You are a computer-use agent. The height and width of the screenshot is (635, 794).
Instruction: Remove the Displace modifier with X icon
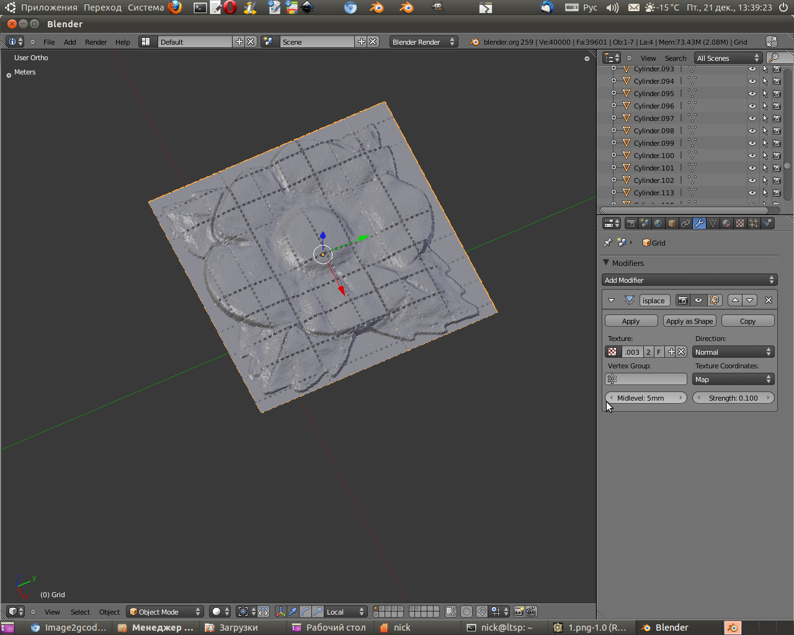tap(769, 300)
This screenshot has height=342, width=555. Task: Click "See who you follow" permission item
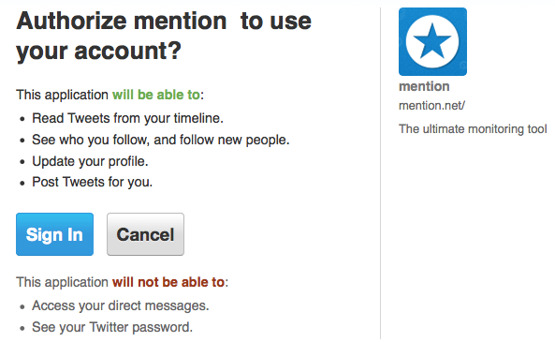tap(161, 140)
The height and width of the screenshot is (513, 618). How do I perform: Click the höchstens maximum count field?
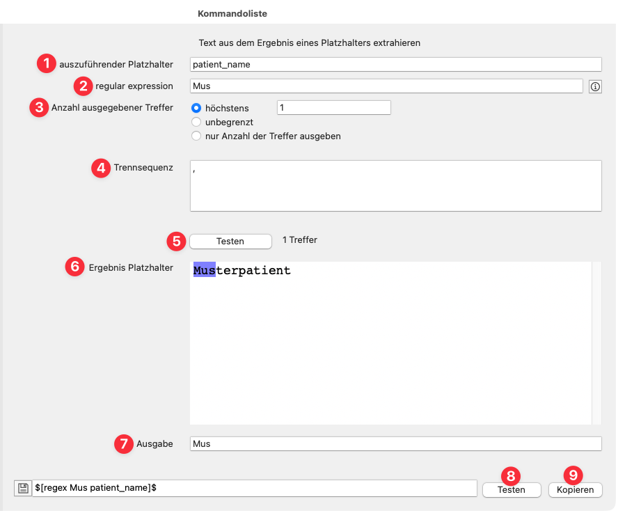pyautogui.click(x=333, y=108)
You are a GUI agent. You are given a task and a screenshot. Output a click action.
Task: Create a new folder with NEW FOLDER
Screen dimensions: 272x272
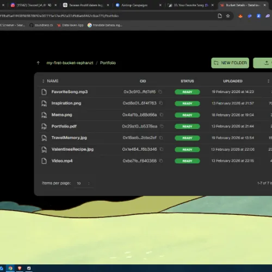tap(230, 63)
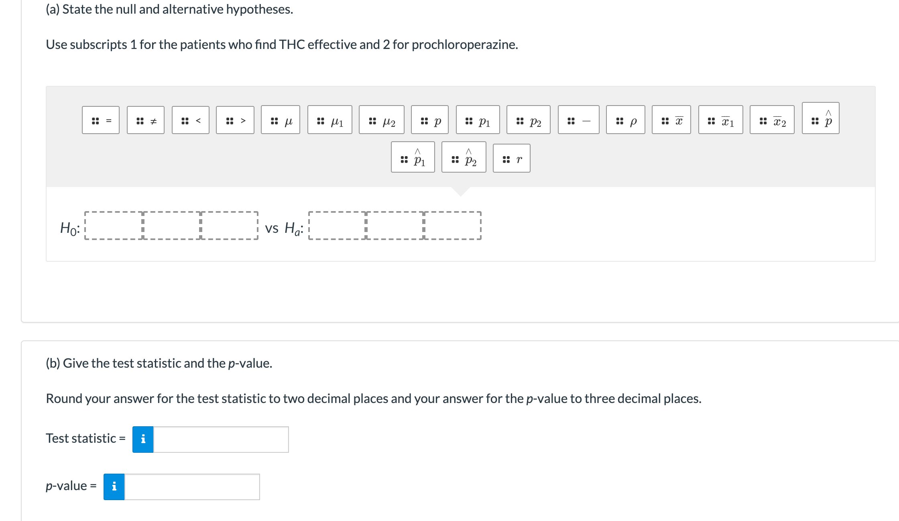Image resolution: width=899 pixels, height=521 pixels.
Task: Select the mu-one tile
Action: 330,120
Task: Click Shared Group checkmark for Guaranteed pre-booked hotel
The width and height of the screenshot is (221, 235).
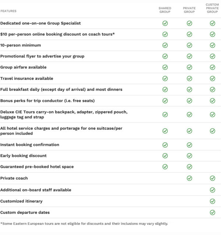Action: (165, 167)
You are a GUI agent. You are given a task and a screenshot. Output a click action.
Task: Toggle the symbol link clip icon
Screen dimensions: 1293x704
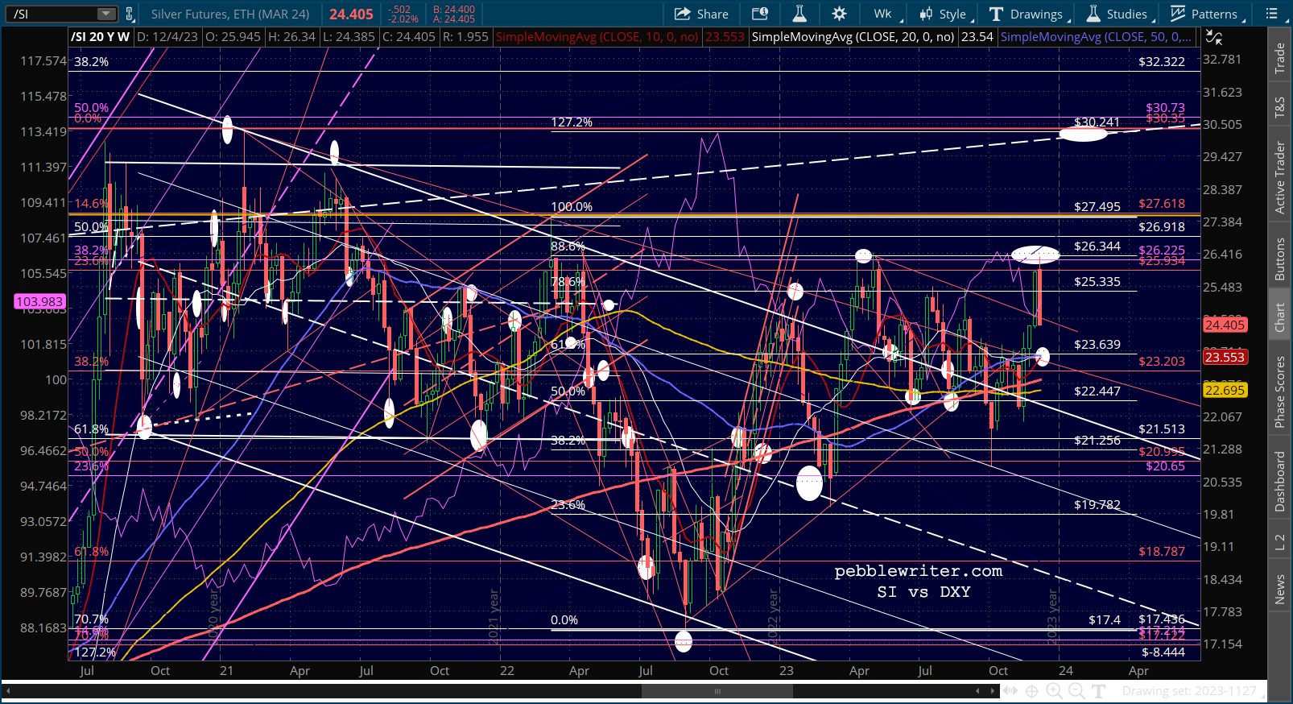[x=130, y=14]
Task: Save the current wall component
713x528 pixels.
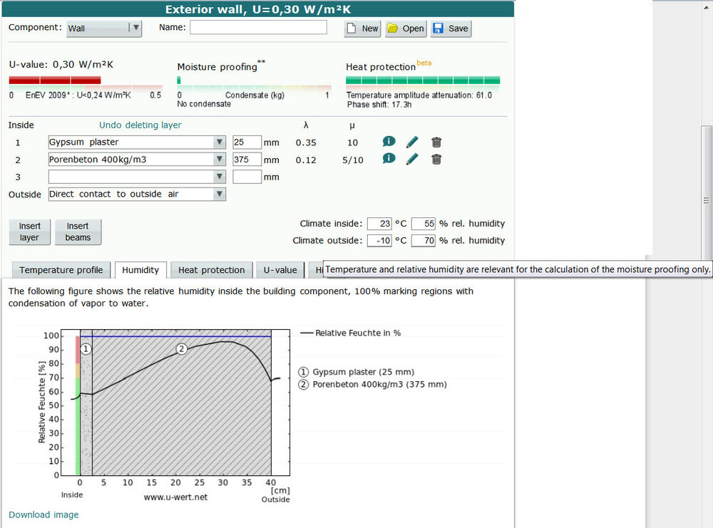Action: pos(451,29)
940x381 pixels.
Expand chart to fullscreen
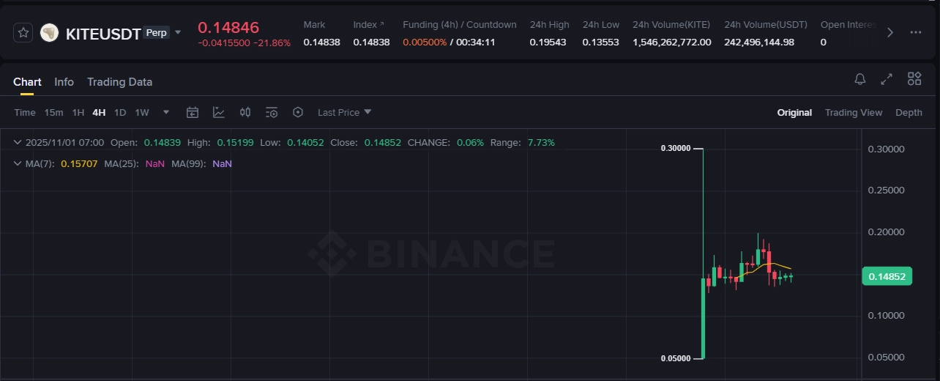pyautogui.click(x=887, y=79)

-=-=-=-=-

Transcribe all of the material exactly and leave out its pictures.

- **Task solution**:
You are a computer-use agent. The height and width of the screenshot is (635, 794).
Instruction: Remove the Displace modifier with X icon
tap(769, 300)
This screenshot has height=342, width=555. Task: Click "See who you follow" permission item
tap(161, 140)
The height and width of the screenshot is (513, 618). How do I perform: Click the höchstens maximum count field?
pyautogui.click(x=333, y=108)
You are a GUI agent. You are given a task and a screenshot. Output a click action.
Task: Create a new folder with NEW FOLDER
Screen dimensions: 272x272
tap(230, 63)
Image resolution: width=899 pixels, height=521 pixels.
Task: Select the mu-one tile
Action: 330,120
Task: Click Shared Group checkmark for Guaranteed pre-booked hotel
The width and height of the screenshot is (221, 235).
Action: (165, 167)
You are a GUI agent. You are given a task and a screenshot. Output a click action.
Task: Toggle the symbol link clip icon
Screen dimensions: 1293x704
[x=130, y=14]
Task: Save the current wall component
713x528 pixels.
Action: pos(451,29)
940x381 pixels.
Expand chart to fullscreen
pyautogui.click(x=887, y=79)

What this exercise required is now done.